Douze mercenaires devant leurs juges
Des Corses, un ancien responsable du MPCI (ex-Forces nouvelles), des légionnaires reconvertis en barbouzes, des agents de renseignements plus ou moins véreux Qui a dit que la « Françafrique » avait disparu ? Le procès des auteurs présumés d’une tentative de coup d’État contre le président Laurent Gbagbo, en 2003, prouve à l’évidence le contraire. Les treize inculpés, dont dix physiquement présents, qui comparaissent depuis le 10 mars devant le tribunal correctionnel de Paris forment une belle brochette de « tontons flingueurs ». Avec le physique de l’emploi !
Rocker gominé aux lunettes teintées, chauves patibulaires ou brutes épaisses en treillis militaire, tous se présentent pourtant comme les victimes d’une machination. Officiellement recrutés par le légionnaire Jean-Michel Chapuis pour protéger une personnalité désireuse de lancer un projet de ferme animalière en Côte d’Ivoire, ils apprendront ultérieurement par la Direction de la surveillance du territoire (DST), qui a déjoué in extremis l’opération depuis Paris, que leur rôle consistait en réalité à tirer au lance-roquettes sur le convoi du chef de l’État ivoirien, puis d’installer au pouvoir l’ancien chef rebelle Ibrahim Coulibaly – acteur clé du procès mais jugé par contumace – à la faveur d’un soulèvement populaire. « Nous ne savions pas que c’était un coup d’État », jurent-ils d’une seule voix.

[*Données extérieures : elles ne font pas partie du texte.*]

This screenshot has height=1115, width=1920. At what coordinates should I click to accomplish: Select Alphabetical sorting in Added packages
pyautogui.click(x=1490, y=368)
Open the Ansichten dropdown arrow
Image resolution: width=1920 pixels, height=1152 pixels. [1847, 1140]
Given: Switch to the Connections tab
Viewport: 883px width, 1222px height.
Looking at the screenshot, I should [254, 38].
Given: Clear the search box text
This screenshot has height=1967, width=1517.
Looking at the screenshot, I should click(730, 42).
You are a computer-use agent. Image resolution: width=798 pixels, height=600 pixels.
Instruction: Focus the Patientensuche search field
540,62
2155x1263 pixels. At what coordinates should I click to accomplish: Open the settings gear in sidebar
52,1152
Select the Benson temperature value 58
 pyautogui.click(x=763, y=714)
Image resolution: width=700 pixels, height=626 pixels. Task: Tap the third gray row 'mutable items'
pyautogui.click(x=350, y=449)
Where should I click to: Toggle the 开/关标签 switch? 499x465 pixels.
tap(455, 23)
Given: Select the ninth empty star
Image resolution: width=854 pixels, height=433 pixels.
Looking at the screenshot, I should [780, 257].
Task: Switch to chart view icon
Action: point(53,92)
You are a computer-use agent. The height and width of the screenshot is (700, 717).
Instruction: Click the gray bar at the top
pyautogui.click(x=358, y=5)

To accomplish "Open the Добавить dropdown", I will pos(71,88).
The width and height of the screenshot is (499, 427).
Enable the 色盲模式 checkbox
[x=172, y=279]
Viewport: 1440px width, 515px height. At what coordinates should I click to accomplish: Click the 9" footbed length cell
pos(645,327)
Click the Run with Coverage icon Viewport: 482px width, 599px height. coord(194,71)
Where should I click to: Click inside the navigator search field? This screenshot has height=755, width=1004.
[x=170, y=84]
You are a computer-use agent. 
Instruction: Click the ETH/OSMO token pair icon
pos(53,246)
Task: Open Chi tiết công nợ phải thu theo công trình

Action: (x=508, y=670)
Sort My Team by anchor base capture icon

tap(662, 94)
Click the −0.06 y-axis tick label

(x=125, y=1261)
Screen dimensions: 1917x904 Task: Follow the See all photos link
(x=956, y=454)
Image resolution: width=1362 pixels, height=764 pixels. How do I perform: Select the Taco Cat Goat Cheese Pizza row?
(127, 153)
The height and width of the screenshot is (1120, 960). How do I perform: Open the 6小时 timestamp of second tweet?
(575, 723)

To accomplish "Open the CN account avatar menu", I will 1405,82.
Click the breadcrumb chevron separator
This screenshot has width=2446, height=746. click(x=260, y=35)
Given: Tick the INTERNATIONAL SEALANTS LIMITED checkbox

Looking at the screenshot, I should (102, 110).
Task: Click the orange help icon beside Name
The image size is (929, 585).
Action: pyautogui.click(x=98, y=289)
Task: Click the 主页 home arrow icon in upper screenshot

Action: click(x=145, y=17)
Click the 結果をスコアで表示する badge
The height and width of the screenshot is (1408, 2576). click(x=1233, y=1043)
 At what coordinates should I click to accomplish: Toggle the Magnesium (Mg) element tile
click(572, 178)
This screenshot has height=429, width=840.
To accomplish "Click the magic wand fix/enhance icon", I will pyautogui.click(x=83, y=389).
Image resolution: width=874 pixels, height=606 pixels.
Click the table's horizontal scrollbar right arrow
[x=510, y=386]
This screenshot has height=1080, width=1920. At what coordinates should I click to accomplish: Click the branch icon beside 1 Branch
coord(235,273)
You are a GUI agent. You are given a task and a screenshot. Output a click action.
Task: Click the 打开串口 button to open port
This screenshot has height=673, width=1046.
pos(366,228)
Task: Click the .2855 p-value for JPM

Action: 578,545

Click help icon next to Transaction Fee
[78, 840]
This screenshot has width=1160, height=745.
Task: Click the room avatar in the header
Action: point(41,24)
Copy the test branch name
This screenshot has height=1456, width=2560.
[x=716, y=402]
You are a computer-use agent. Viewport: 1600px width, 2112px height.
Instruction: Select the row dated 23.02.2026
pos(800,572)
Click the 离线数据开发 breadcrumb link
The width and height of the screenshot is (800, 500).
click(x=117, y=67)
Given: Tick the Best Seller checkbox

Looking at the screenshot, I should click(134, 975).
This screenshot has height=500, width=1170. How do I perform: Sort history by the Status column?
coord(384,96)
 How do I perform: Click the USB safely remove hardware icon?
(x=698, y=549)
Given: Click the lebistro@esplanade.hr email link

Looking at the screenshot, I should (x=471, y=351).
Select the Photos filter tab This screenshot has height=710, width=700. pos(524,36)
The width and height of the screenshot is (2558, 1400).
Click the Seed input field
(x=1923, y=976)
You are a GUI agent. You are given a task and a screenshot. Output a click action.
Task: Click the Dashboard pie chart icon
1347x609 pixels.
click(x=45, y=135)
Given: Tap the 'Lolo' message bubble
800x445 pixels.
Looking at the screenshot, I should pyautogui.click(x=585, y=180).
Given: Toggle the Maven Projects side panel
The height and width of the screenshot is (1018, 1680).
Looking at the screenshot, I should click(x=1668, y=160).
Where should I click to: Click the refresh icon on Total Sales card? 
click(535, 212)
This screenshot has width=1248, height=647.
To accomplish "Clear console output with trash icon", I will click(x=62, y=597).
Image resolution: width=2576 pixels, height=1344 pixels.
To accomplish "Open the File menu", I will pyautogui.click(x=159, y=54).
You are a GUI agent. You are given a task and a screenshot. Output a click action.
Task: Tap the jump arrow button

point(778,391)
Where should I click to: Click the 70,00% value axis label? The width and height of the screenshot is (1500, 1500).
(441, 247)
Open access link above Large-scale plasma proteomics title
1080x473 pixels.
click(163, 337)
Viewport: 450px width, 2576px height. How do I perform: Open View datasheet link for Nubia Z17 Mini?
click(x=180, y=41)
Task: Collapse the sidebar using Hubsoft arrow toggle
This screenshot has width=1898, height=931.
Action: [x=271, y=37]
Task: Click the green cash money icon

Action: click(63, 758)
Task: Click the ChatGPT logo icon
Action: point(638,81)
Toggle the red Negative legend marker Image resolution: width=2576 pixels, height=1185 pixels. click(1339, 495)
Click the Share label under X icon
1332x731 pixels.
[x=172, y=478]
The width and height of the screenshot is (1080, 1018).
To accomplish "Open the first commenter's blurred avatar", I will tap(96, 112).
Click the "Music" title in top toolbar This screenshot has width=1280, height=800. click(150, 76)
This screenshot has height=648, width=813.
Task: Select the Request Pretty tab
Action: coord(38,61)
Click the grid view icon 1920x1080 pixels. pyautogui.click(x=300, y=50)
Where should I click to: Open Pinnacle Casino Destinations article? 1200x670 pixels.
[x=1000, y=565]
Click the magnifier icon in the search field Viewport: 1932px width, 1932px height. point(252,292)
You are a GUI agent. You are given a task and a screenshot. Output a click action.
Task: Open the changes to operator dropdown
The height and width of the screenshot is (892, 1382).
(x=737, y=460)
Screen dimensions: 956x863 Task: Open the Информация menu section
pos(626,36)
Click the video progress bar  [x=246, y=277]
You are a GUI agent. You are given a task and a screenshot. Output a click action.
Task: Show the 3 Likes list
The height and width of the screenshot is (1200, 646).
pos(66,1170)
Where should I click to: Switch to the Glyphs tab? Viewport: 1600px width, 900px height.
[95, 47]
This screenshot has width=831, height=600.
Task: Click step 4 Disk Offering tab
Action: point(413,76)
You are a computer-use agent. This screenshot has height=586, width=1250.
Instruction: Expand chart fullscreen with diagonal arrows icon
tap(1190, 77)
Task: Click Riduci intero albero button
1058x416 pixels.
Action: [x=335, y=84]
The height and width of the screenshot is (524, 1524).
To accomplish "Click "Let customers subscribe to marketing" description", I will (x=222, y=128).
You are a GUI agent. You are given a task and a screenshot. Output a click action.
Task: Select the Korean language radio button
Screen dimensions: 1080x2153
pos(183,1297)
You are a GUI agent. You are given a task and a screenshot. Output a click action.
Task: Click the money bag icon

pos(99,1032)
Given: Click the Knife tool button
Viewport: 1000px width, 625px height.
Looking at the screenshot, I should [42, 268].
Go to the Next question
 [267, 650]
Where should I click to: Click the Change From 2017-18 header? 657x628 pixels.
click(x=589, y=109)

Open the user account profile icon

Pourtant, quatre d’entre eux, au moins, étaient au courant : Mamadou Diomandé, responsable des relations internationales du MPCI et intermédiaire d’« IB » ; Hassan Sakr, un homme d’affaires libano-ivoirien, absent lors du procès mais présenté comme le financier de l’opération ; ainsi que François et Paul Léonelli, qui auraient pris en charge la logistique en échange d’une promesse d’ouverture de plusieurs casinos en Côte d’Ivoire.
Les faits sont graves, mais les inculpés, qui ont purgé leur peine préventive après leur arrestation pour « terrorisme et complot », se montrent étonnamment décontractés, presque désinvoltes. À chaque levée d’audience, ils gagnent la cafétéria, où, devant un café, ils prennent manifestement du bon temps. Ces Pieds Nickelés ont-ils vraiment compris qu’ils encourent une peine de sept ans d’emprisonnement et 100 000 euros d’amende ? Ou sont-ils convaincus de bénéficier d’un non-lieu ?
Face aux questions insistantes du président Jean-Claude Kross, la stratégie de défense des mercenaires est simple : en dire le moins possible, feindre d’oublier les faits et les dates, se charger mutuellement par avocats interposés, accuser la France d’être derrière la manuvre et, surtout, dénoncer les méthodes « musclées » de la DST, et celles, « inqualifiables », des magistrats instructeurs, notamment le juge Jean-Louis Bruguière. Reste à savoir si elle sera efficace. Fin des débats le 2 avril.